What Iraq needed were Arabists and Foreign Service officers who understood the country's tribal allegiances, or who at least knew a Sunni from a Shia. What CPA seemed to be getting were people anxious to set up a Baghdad stock exchange, try out a flat-tax system, and impose other elements of a lab-school democratic- capitalist social structure. One of my officers returned from a trip to Iraq a month or two after CPA had taken over and told me, "Boss, that place runs like a graduate school seminar, none of them speaks Arabic, almost nobody's ever been to an Arab country, and no one makes a decision but Bremer."
On the Bush administration's decision to de-Baathify the Iraqi government by firing everyone who was a member of the Ba'ath party:
We soon began hearing stories about how Iraqis could not send their kids to school because all the teachers had been dismissed for being members of the Ba'ath Party. In the context of a country armed to the teeth, this was not a good thing. If the kids and teachers were not in school, they were on the streets. I went to see Condi Rice and complained that the indiscriminate nature of the de-Ba'athification order had swept away not just Saddam's thugs but also, for example, something like forty thousand schoolteachers, who had joined the Ba'ath Party simply to keep their jobs. This order wasn't protecting Iraqis; it was destroying what little institutional foundations were left in the country. The net effect was to persuade many ex-Ba'athists to join the insurgency. Condi said she was very frustrated by the situation, but nothing ever happened. Several months later, with a full-blown insurgency under way, an interagency group headed by Deputy National Security Advisor Bob Blackwill desperately looked for ways to reach out to dissident Sunni Arabs. We again raised the subject of rolling back the de-Ba'athification order. Doug Feith retorted that doing so would "undermine the entire moral justification for the war."....

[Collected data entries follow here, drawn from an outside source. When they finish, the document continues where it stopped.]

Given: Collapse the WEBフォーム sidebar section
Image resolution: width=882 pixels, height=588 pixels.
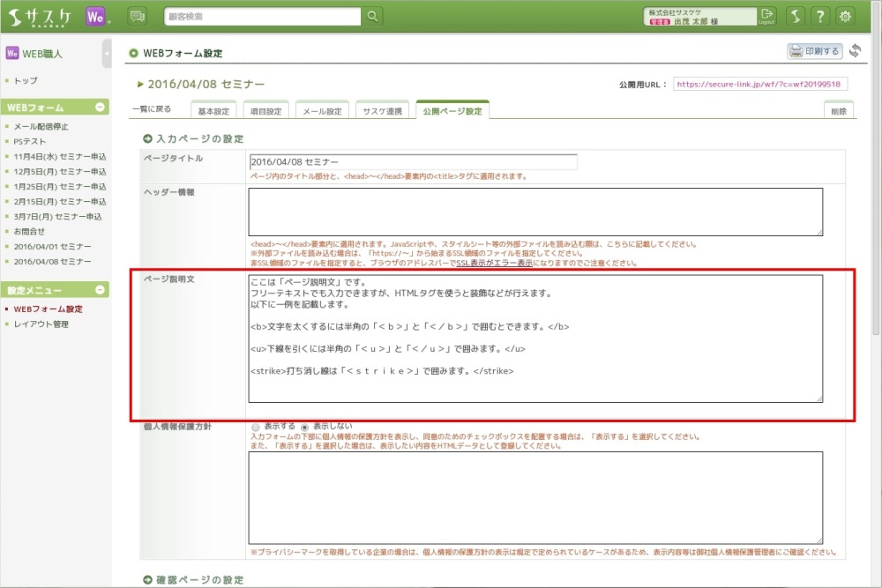Looking at the screenshot, I should [100, 108].
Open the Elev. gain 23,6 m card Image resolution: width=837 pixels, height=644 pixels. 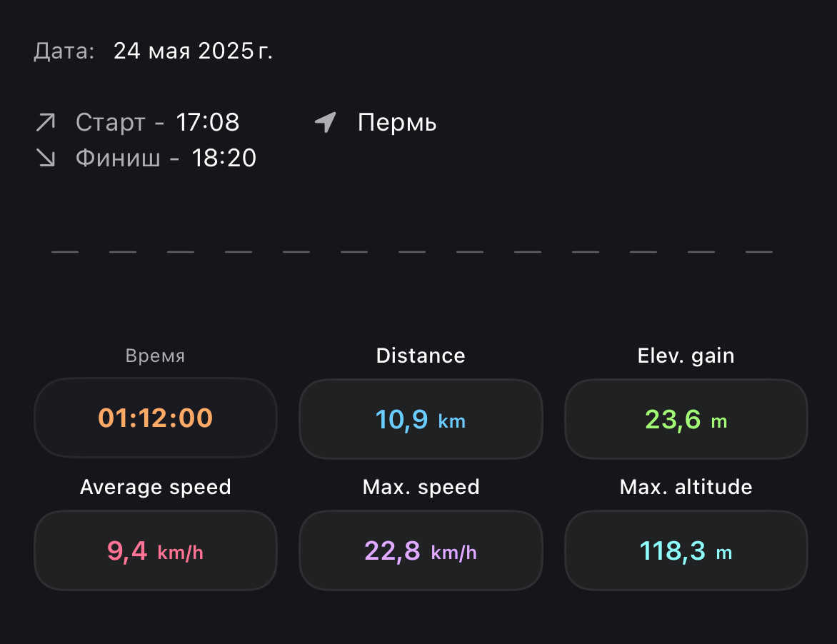click(x=686, y=419)
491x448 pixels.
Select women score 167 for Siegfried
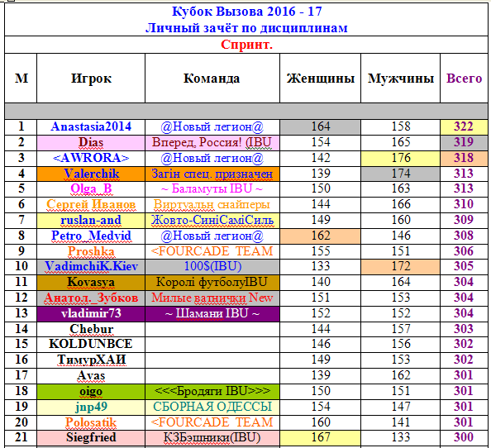(x=320, y=438)
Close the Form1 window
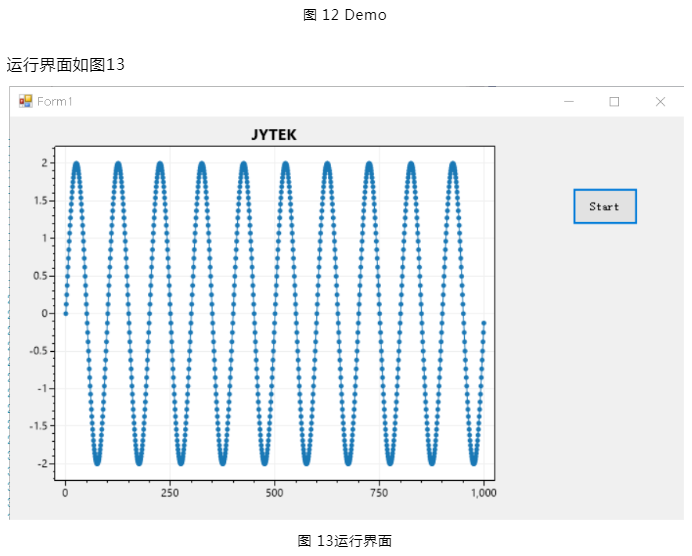Viewport: 692px width, 556px height. 660,101
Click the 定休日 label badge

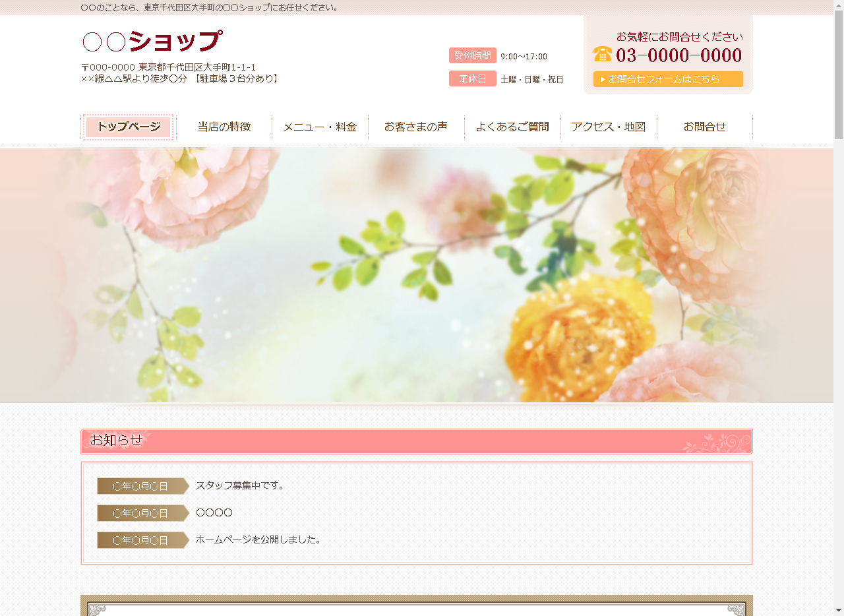point(472,78)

On one of his trips to Iraq, [Deputy Defense Secretary] Paul Wolfowitz told our senior man there, "You don't understand the policy of the U.S. government, and if you don't understand the policy, you are hardly in a position to collect the intelligence to help that policy succeed." It was an arrogant statement that masked a larger reality. In many cases we were not aware of what our own government was trying to do. The one thing we were certain of was that our warnings were falling on deaf ears.
It's Condi's fault:
Without using her name, Tenet alleges that then-National Security Adviser Condi Rice did not exert the kind of scrutiny of Rumsfeld's and Cheney's ideas as she did of the CIA and the State Department. Tenet says the lack of clear White House oversight of reconstruction efforts in Iraq meant US policy was "almost guaranteed" to fail...

Whenever you decide to take the country to war, you have to know not only that you can defeat the enemy militarily but that you have a very clear game plan that will allow you to keep the peace. There was never any doubt that we would defeat the Iraqi military. What we did not have was an integrated and open process in Washington that was organized to keep the peace, nor did we have unity of purpose and resources on the ground. Quite simply, the NSC did not do its job.
The NSC was headed by Condi.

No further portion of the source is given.